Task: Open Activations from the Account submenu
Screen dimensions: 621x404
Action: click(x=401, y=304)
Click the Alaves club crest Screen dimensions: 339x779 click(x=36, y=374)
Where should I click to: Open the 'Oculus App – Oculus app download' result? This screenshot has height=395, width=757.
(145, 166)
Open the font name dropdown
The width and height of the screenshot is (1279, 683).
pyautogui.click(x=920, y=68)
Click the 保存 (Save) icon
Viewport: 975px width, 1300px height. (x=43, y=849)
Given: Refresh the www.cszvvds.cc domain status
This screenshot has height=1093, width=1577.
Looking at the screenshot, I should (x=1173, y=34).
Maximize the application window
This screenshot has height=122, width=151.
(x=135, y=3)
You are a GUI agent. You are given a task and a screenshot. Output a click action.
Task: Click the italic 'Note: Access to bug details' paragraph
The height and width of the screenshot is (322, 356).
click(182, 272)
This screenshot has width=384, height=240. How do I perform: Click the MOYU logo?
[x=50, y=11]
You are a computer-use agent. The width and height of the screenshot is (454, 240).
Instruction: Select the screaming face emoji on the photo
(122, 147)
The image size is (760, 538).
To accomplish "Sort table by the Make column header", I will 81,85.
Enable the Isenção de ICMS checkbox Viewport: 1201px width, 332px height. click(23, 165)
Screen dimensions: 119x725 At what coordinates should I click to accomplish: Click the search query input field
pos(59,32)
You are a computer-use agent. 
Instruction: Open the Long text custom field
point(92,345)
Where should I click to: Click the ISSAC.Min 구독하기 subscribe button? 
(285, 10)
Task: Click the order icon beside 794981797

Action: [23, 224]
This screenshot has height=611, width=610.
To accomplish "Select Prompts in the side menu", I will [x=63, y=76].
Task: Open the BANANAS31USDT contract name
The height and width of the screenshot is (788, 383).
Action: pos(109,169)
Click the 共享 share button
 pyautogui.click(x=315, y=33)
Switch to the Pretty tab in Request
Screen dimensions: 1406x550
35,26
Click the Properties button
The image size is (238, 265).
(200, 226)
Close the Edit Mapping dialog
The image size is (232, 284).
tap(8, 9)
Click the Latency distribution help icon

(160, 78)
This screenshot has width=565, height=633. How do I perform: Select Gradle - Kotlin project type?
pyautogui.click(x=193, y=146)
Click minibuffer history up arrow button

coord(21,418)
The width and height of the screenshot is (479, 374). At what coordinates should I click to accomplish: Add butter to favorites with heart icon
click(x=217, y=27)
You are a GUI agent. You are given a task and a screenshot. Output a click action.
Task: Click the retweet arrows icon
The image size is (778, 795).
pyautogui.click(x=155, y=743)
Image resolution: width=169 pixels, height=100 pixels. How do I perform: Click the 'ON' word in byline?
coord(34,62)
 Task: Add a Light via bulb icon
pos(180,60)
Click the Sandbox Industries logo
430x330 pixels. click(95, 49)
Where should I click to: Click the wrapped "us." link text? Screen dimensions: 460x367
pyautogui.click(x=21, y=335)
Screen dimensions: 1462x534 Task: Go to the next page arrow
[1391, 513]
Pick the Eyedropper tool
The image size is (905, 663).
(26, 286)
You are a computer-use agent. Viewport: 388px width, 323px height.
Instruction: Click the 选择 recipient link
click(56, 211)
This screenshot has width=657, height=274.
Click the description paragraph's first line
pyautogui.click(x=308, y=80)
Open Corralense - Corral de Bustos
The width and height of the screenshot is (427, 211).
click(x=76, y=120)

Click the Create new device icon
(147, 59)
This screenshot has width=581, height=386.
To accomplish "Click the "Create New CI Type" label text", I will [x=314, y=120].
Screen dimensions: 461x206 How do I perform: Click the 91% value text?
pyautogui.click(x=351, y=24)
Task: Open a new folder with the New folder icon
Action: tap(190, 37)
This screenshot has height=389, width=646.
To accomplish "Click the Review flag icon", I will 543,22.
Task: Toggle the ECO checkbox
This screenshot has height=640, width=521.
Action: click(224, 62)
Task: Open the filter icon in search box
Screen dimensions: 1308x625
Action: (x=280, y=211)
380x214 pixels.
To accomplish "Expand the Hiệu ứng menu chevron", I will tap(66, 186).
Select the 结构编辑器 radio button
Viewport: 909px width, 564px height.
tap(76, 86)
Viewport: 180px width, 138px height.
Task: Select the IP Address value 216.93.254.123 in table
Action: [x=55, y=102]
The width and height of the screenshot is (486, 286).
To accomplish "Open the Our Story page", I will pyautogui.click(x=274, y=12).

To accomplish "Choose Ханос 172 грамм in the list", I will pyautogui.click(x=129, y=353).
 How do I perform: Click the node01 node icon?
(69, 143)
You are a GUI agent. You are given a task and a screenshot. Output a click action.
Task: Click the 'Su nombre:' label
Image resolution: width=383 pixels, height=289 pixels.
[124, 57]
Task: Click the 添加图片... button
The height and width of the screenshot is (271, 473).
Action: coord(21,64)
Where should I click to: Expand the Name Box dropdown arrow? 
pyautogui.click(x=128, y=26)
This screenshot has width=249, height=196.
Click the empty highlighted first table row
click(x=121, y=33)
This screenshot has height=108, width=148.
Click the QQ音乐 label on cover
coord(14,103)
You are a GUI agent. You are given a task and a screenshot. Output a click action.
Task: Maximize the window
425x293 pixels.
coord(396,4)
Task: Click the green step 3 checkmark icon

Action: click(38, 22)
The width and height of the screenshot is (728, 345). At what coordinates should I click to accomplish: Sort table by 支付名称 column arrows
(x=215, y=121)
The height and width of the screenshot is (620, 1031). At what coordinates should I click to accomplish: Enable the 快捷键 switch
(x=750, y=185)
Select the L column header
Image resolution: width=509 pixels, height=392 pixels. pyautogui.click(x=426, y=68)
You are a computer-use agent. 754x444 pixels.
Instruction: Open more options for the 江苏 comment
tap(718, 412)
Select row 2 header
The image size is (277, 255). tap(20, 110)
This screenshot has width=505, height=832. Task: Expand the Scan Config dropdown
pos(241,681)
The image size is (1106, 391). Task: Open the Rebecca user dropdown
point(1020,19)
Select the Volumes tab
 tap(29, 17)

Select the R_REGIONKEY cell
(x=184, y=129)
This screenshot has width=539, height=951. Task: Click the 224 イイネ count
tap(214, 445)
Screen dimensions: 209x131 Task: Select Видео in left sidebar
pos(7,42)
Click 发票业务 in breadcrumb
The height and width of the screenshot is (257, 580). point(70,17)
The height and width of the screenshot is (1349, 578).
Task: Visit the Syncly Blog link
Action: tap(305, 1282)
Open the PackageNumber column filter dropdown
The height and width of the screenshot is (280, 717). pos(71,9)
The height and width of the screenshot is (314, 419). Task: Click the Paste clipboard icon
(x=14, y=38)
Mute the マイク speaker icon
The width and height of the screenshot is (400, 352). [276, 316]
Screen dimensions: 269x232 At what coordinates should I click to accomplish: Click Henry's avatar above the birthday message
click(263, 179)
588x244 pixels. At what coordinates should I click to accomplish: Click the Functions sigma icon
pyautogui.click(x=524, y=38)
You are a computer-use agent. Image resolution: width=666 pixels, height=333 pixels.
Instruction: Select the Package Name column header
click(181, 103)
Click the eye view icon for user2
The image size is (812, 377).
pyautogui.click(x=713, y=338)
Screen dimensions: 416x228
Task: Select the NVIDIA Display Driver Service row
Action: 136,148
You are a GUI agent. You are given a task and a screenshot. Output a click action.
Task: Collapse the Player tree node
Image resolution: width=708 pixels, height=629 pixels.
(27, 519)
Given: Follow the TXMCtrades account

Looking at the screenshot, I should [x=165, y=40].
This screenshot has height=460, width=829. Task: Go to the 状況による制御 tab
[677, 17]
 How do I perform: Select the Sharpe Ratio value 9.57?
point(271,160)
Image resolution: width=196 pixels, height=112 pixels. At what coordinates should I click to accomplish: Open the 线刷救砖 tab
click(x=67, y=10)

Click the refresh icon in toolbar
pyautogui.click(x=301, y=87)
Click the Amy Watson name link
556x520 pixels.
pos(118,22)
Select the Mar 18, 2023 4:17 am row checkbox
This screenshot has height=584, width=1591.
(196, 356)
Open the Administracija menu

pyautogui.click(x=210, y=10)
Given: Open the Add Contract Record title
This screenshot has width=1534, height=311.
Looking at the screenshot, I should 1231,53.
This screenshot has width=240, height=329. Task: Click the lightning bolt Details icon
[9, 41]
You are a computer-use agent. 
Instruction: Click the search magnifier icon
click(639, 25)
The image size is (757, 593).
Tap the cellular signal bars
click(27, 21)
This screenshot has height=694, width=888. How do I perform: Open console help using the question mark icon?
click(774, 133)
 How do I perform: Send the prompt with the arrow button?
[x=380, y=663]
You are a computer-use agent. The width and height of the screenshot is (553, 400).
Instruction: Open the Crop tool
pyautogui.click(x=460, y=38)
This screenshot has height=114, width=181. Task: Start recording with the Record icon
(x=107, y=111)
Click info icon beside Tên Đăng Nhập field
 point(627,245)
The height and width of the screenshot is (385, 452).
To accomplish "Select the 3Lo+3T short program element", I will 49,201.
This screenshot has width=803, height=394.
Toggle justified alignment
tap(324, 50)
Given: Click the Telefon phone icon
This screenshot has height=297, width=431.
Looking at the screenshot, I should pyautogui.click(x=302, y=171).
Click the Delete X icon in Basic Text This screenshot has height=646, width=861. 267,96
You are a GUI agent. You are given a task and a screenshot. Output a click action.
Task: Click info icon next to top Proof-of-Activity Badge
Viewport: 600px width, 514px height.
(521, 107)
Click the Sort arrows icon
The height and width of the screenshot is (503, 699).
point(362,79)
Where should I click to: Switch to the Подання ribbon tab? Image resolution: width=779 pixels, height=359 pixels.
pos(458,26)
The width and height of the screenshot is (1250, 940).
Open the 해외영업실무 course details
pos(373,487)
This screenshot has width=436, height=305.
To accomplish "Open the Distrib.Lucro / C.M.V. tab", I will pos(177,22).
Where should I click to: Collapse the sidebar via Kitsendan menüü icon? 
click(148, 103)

• [What the task asks]: Please transcribe the records exactly from their first line through the line holding "Task: Click the italic", and leave out all others.

• [Solved exercise]:
Task: Open Activations from the Account submenu
Screen dimensions: 621x404
Action: click(x=401, y=304)
Click the Alaves club crest Screen dimensions: 339x779 click(x=36, y=374)
Where should I click to: Open the 'Oculus App – Oculus app download' result? This screenshot has height=395, width=757.
(145, 166)
Open the font name dropdown
The width and height of the screenshot is (1279, 683).
pyautogui.click(x=920, y=68)
Click the 保存 (Save) icon
Viewport: 975px width, 1300px height. (x=43, y=849)
Given: Refresh the www.cszvvds.cc domain status
This screenshot has height=1093, width=1577.
Looking at the screenshot, I should (x=1173, y=34).
Maximize the application window
This screenshot has height=122, width=151.
(x=135, y=3)
You are a GUI agent. You are given a task and a screenshot. Output a click action.
Task: Click the italic 'Note: Access to bug details' paragraph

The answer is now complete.